Please transcribe the plant-care passage below between "You don’t need" and "to some degree.", inclusive.

**DOCUMENT PASSAGE**
____________________

But the key is to use soap that is chemical and detergent-free as far as possible. Soap with too many additives may discolor your leaves, so that’s pretty counter-productive.
Mix one teaspoon of detergent-free liquid soap in half a gallon of water – make sure it’s distilled water! Use a spray bottle to apply the solution to the leaves and allow the plant to absorb for three to five minutes.
Next, use a soft cloth (microfiber is best) and wipe the leaves gently. Try to get the deposits off, but do not damage the leaves in the process.
You don’t need to wipe the leaf completely dry – some of the more stubborn mineral spots may need extra time to be broken down by the soap solution.
As mentioned, you can’t fix a sunburnt leaf. The best course of action is to prune the affected leaves and allow your plant to push its resources into new leaves.
If you plan on moving your Fiddle Leaf Fig plant to an outdoor location, and direct sunlight will be inevitable, there is a strategy you can try.
Again, just like people, Fiddle leaf figs can condition themselves to the sun to some degree.

____________________

**DATA RECORDS**
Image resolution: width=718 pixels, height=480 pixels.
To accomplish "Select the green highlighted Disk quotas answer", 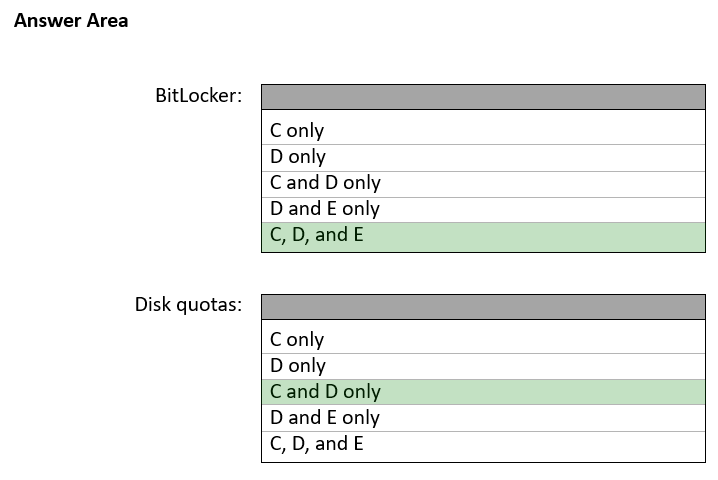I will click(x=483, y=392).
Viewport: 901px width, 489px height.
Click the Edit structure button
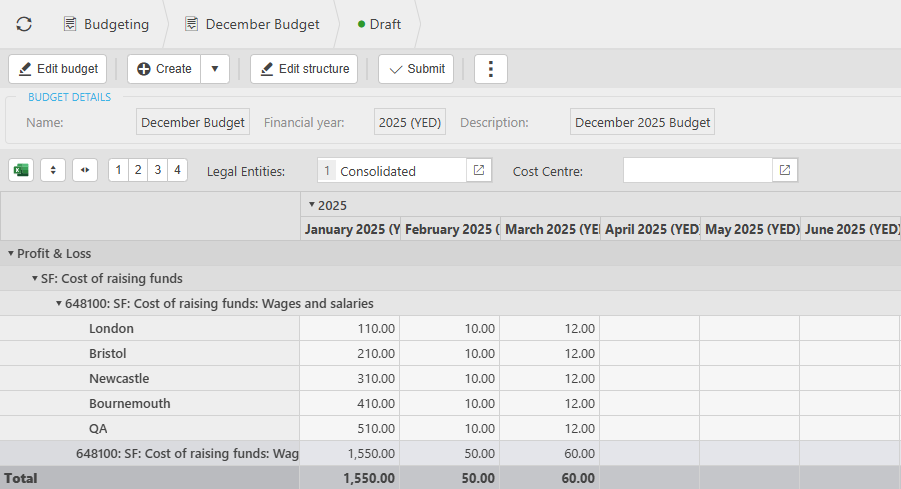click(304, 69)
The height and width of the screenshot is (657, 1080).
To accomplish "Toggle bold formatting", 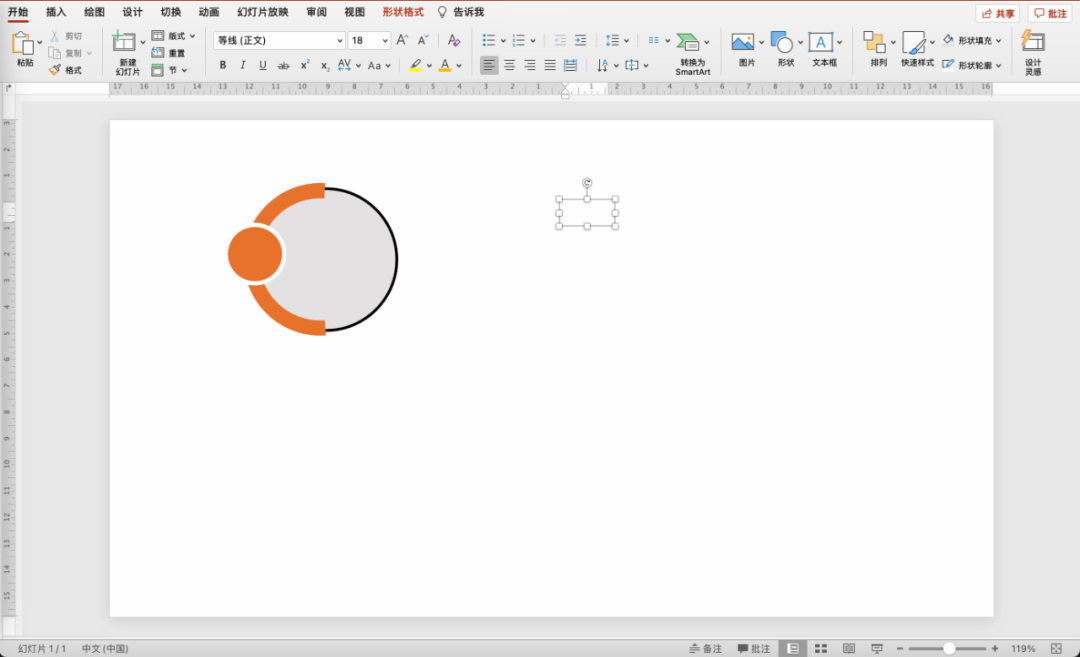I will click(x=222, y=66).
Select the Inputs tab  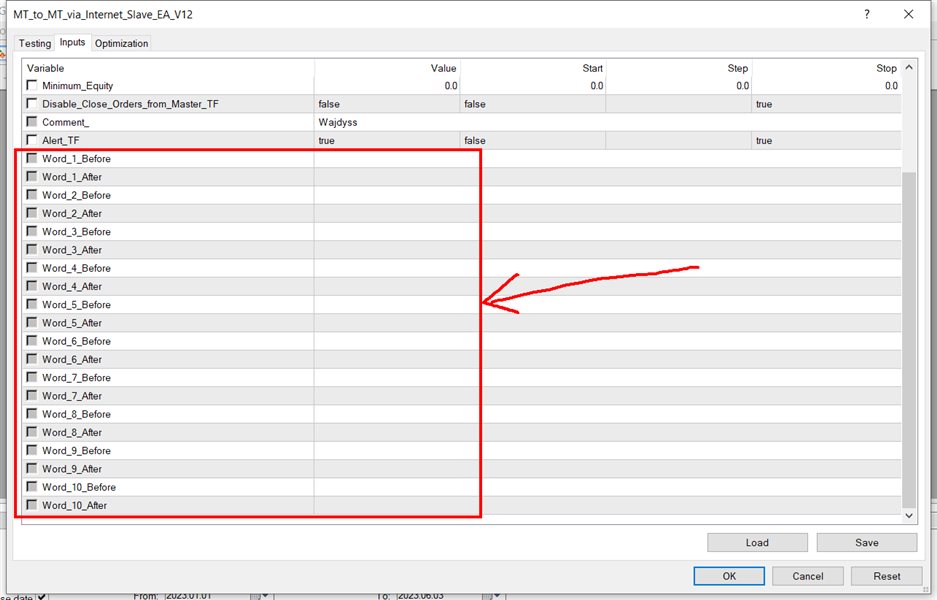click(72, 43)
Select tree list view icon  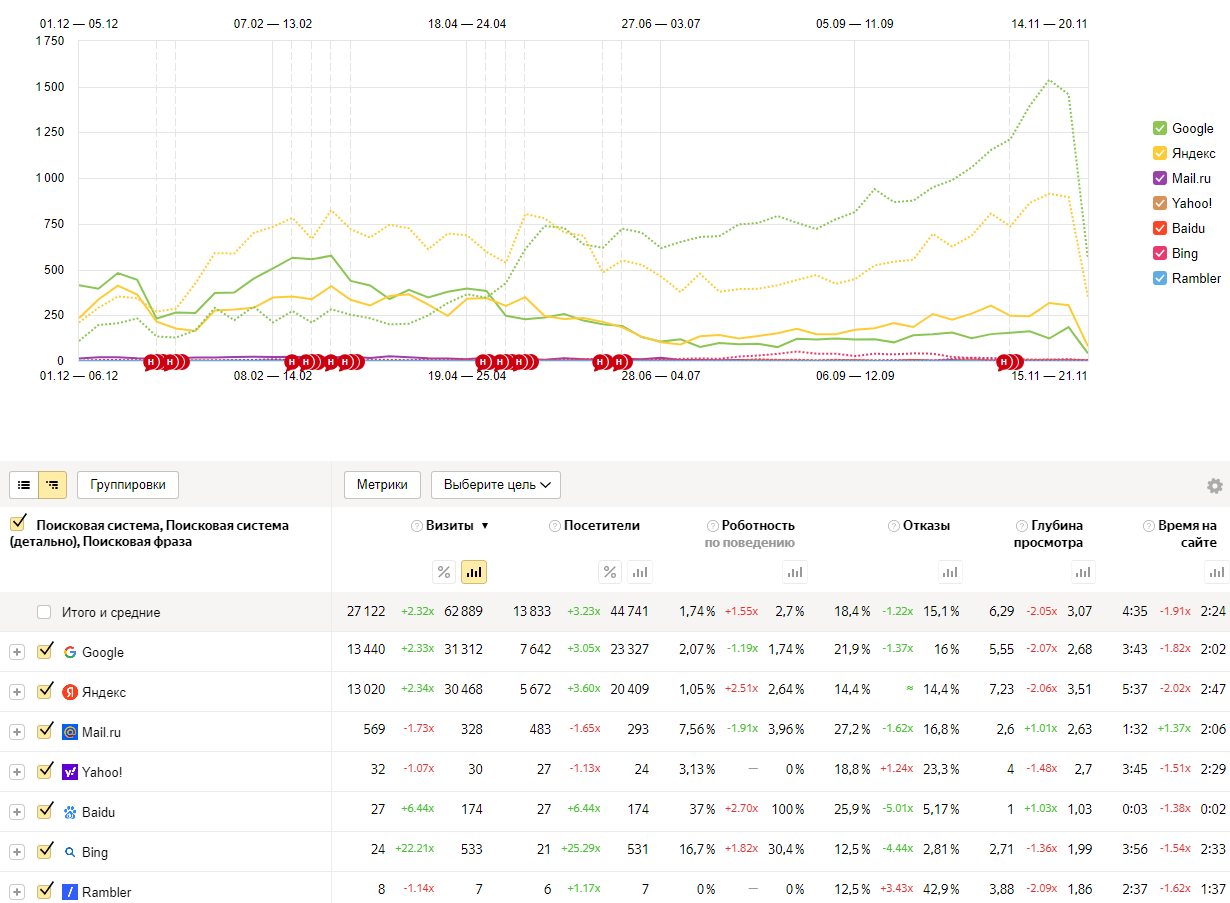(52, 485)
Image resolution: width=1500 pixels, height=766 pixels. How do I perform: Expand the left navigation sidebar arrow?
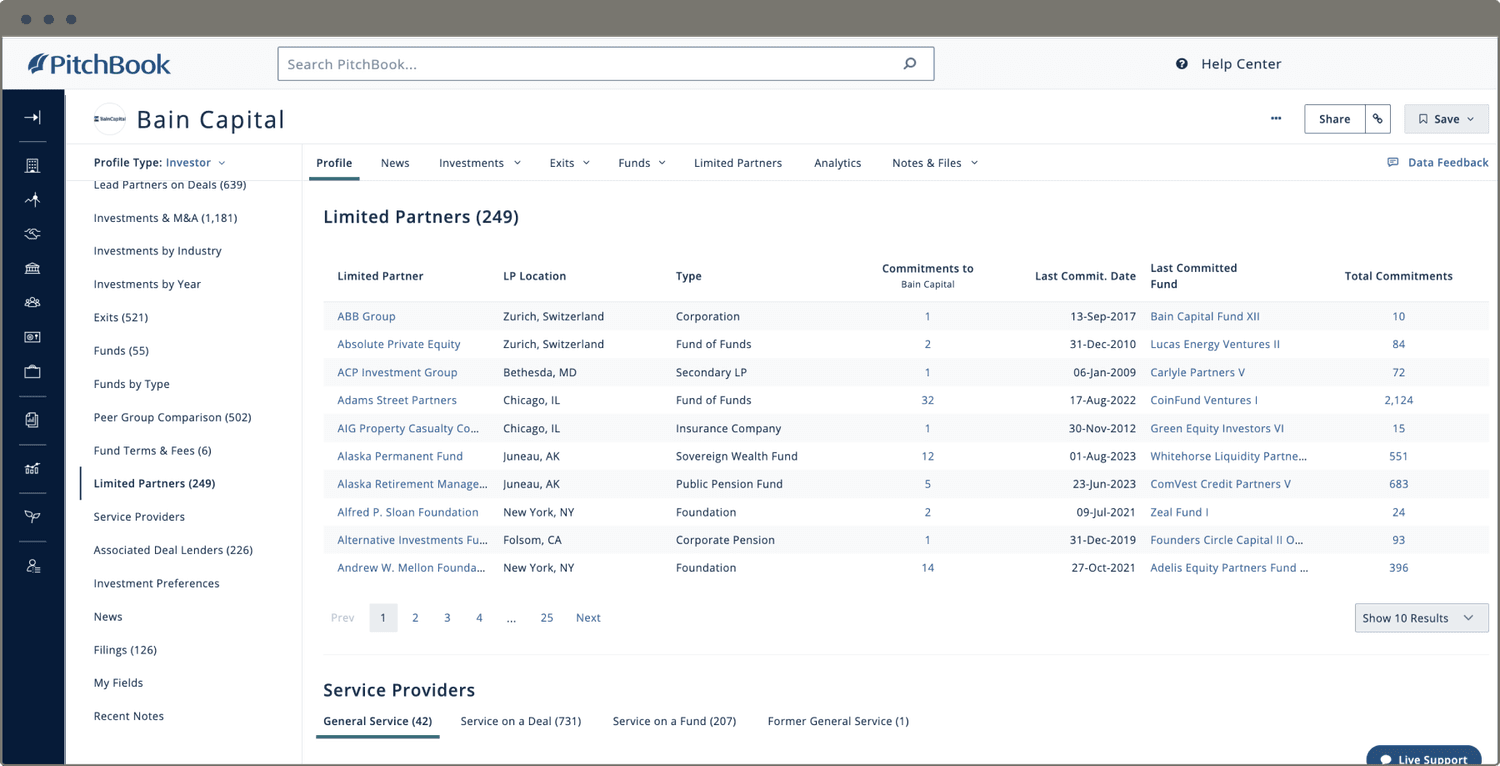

____________________

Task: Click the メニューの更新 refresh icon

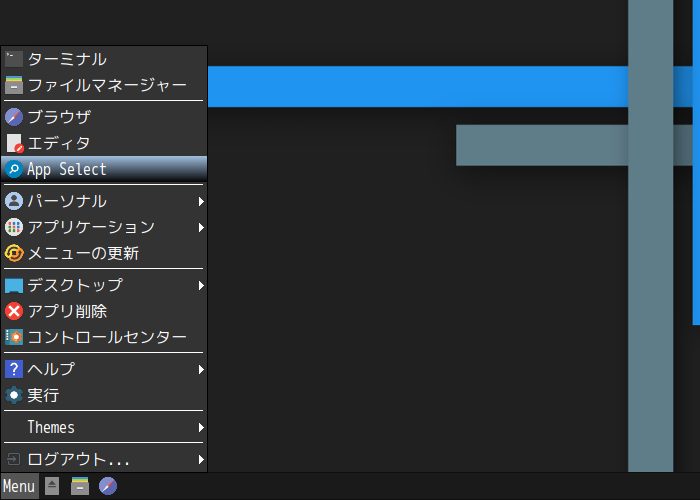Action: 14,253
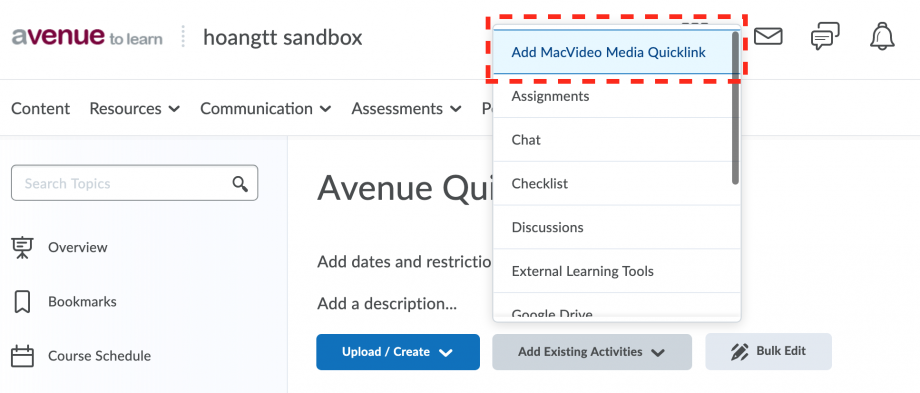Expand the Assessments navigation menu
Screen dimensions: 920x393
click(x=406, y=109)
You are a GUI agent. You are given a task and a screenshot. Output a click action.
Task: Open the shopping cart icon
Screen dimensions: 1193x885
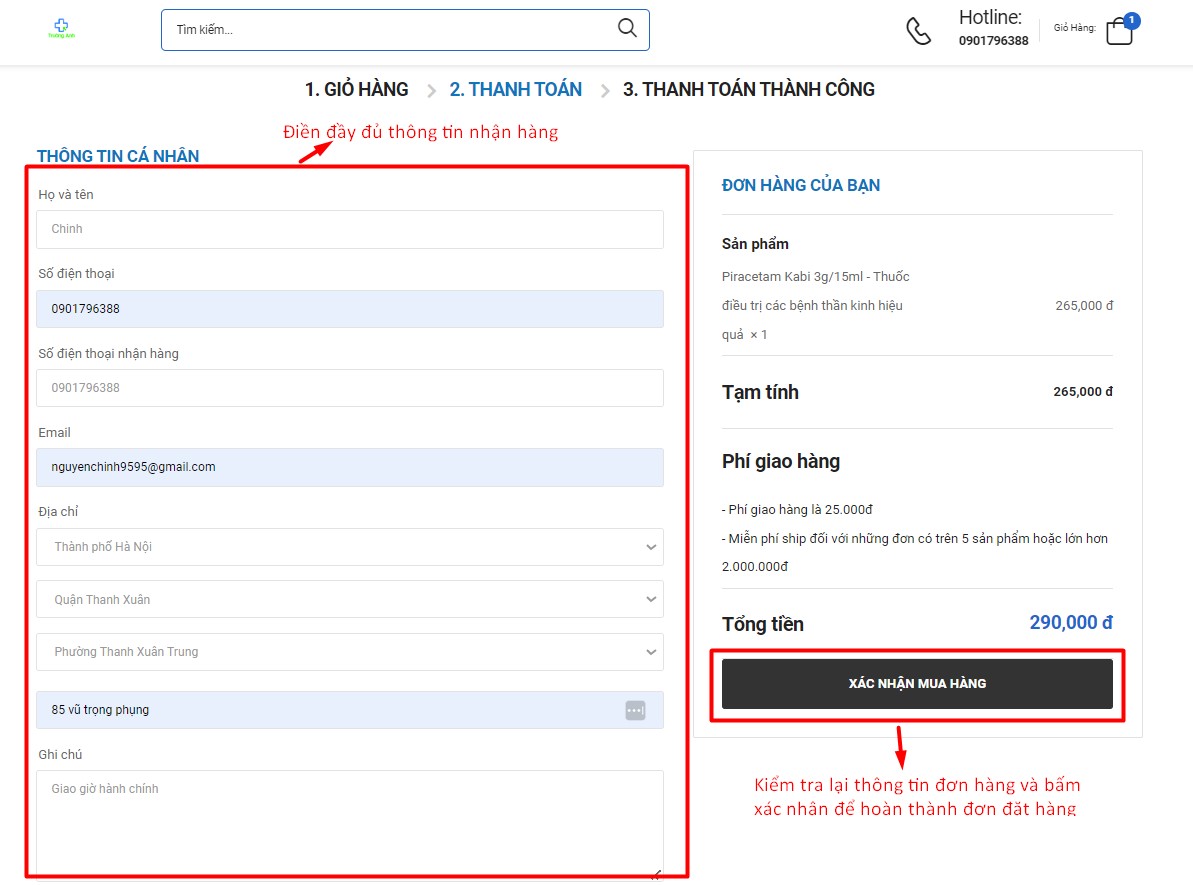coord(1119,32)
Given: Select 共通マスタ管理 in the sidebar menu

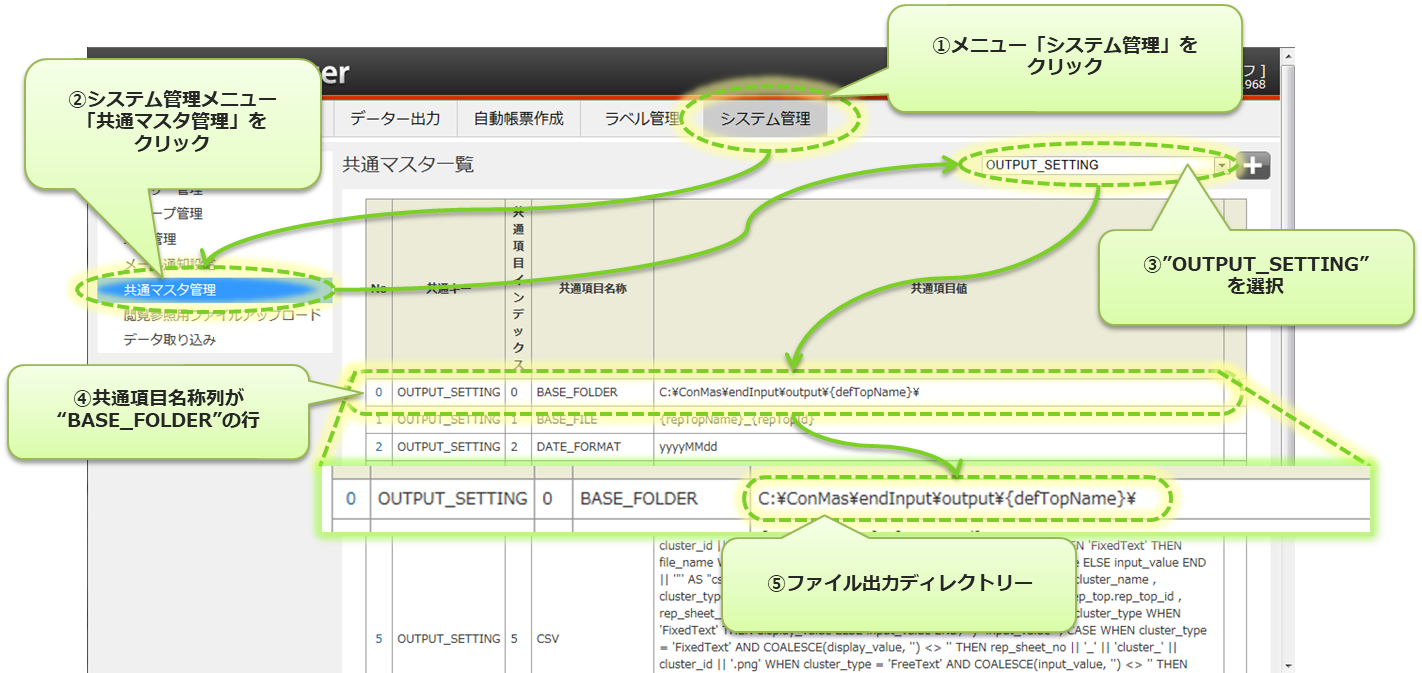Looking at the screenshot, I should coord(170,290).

____________________

**ANSWER FOR THE TASK**
You don’t need to wipe the leaf completely dry – some of the more stubborn mineral spots may need extra time to be broken down by the soap solution.
As mentioned, you can’t fix a sunburnt leaf. The best course of action is to prune the affected leaves and allow your plant to push its resources into new leaves.
If you plan on moving your Fiddle Leaf Fig plant to an outdoor location, and direct sunlight will be inevitable, there is a strategy you can try.
Again, just like people, Fiddle leaf figs can condition themselves to the sun to some degree.